**Textauszug**
Dicht und übersichtlich

Angesichts der thematischen Breite und eines Umfangs von etwas über 200 Seiten bleiben für die einzelnen Artikel jeweils ungefähr acht Seiten. Das ist natürlich nicht viel, wenn unheimlich komplexe Themen wie der Klimawandel oder der Konflikt zwischen Palästina und Israel beschrieben werden sollen. So können die jeweiligen geopolitischen Aspekte auch nur grob skizziert werden. Das geschieht durchaus in großer Informationsdichte und durch Karten angemessen veranschaulicht; gleichwohl können die Abschnitte so inhaltlich nicht über das hinausgehen, was etwas auch ausführlicheren Übersichtsartikeln in Wochenzeitungen zu entnehmen ist. Das schmälert keineswegs die Qualität des Buchs – denn sie liegt vorwiegend darin, die Krisen so zusammenzuführen, dass eine Gesamtschau entsteht, in der sich gleichzeitig Informationen zu einzelnen Regionen oder Themen nachschlagen lassen. Die Artikel bieten zudem eine gute Grundlage, wenn die Nachrichtenlage unübersichtlich wird und man sich die Hintergründe einzelner Konflikte nochmals vergegenwärtigen möchte.

**Aufgabenstellung**
Kopiere den gesamten Textauszug Wort für Wort. Maßgeblich ist allein der Textauszug.

**Datenblock**
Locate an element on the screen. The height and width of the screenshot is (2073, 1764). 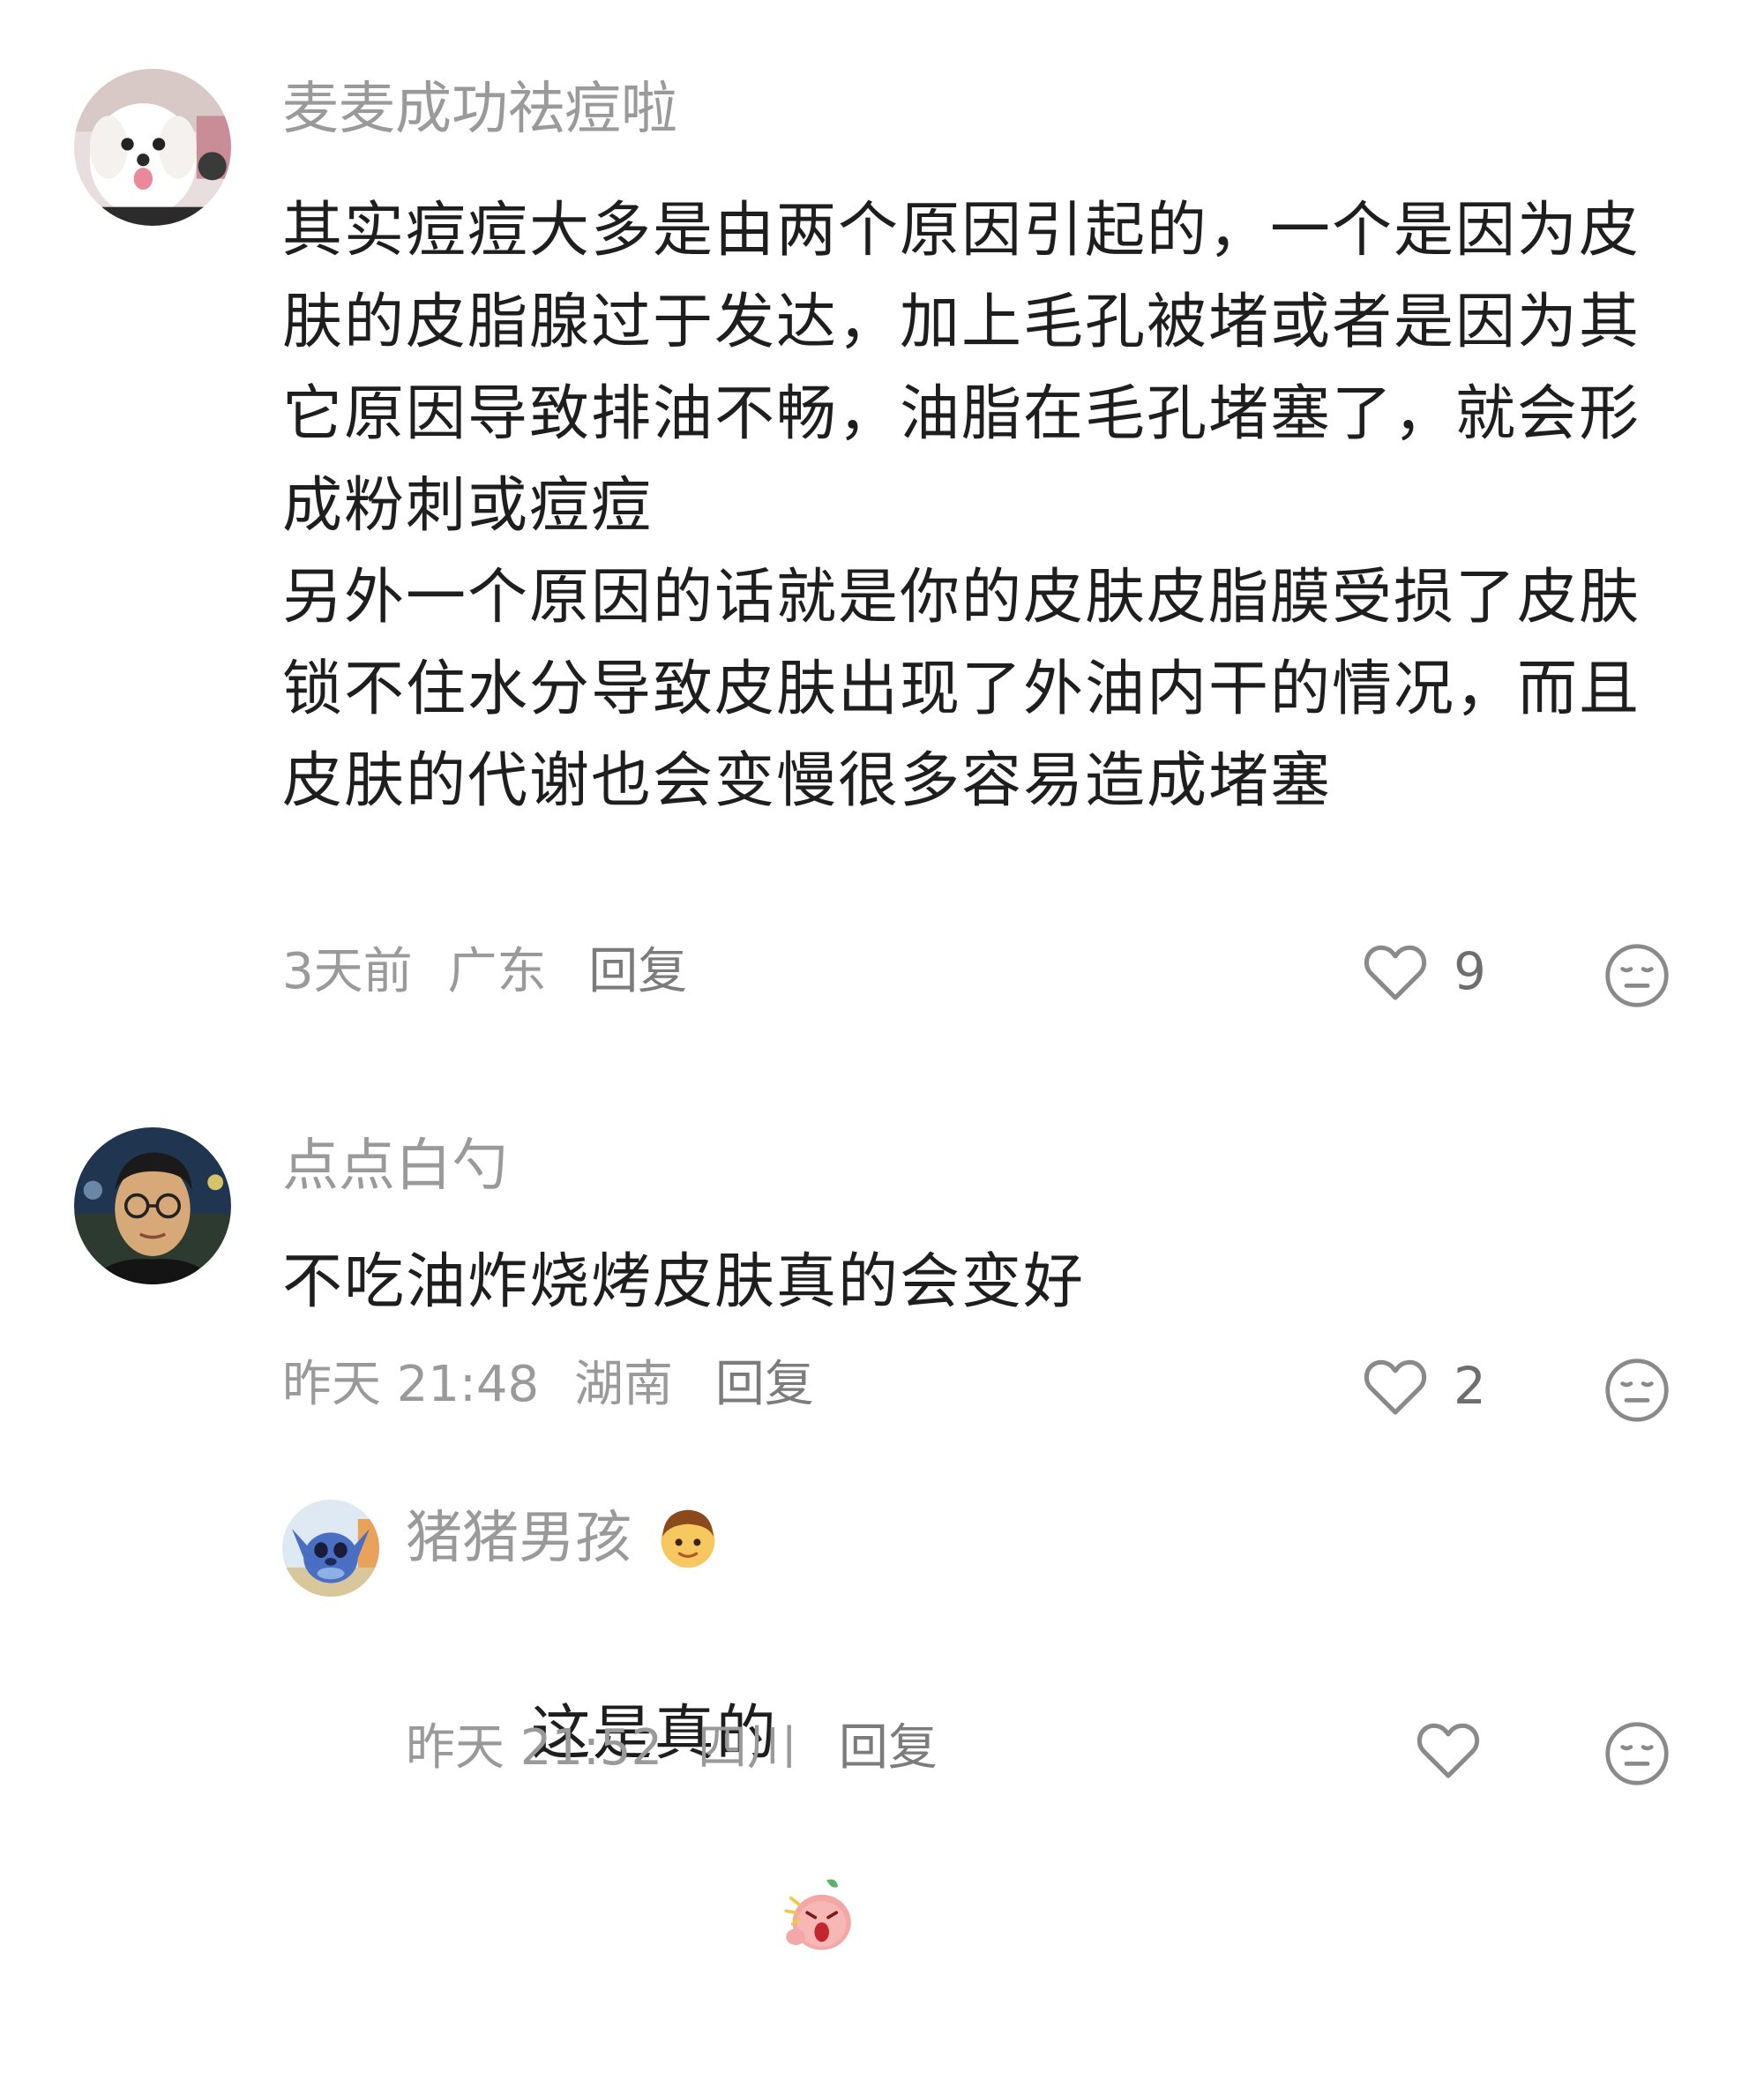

**Erwartete Antwort**
Dicht und übersichtlich

Angesichts der thematischen Breite und eines Umfangs von etwas über 200 Seiten bleiben für die einzelnen Artikel jeweils ungefähr acht Seiten. Das ist natürlich nicht viel, wenn unheimlich komplexe Themen wie der Klimawandel oder der Konflikt zwischen Palästina und Israel beschrieben werden sollen. So können die jeweiligen geopolitischen Aspekte auch nur grob skizziert werden. Das geschieht durchaus in großer Informationsdichte und durch Karten angemessen veranschaulicht; gleichwohl können die Abschnitte so inhaltlich nicht über das hinausgehen, was etwas auch ausführlicheren Übersichtsartikeln in Wochenzeitungen zu entnehmen ist. Das schmälert keineswegs die Qualität des Buchs – denn sie liegt vorwiegend darin, die Krisen so zusammenzuführen, dass eine Gesamtschau entsteht, in der sich gleichzeitig Informationen zu einzelnen Regionen oder Themen nachschlagen lassen. Die Artikel bieten zudem eine gute Grundlage, wenn die Nachrichtenlage unübersichtlich wird und man sich die Hintergründe einzelner Konflikte nochmals vergegenwärtigen möchte.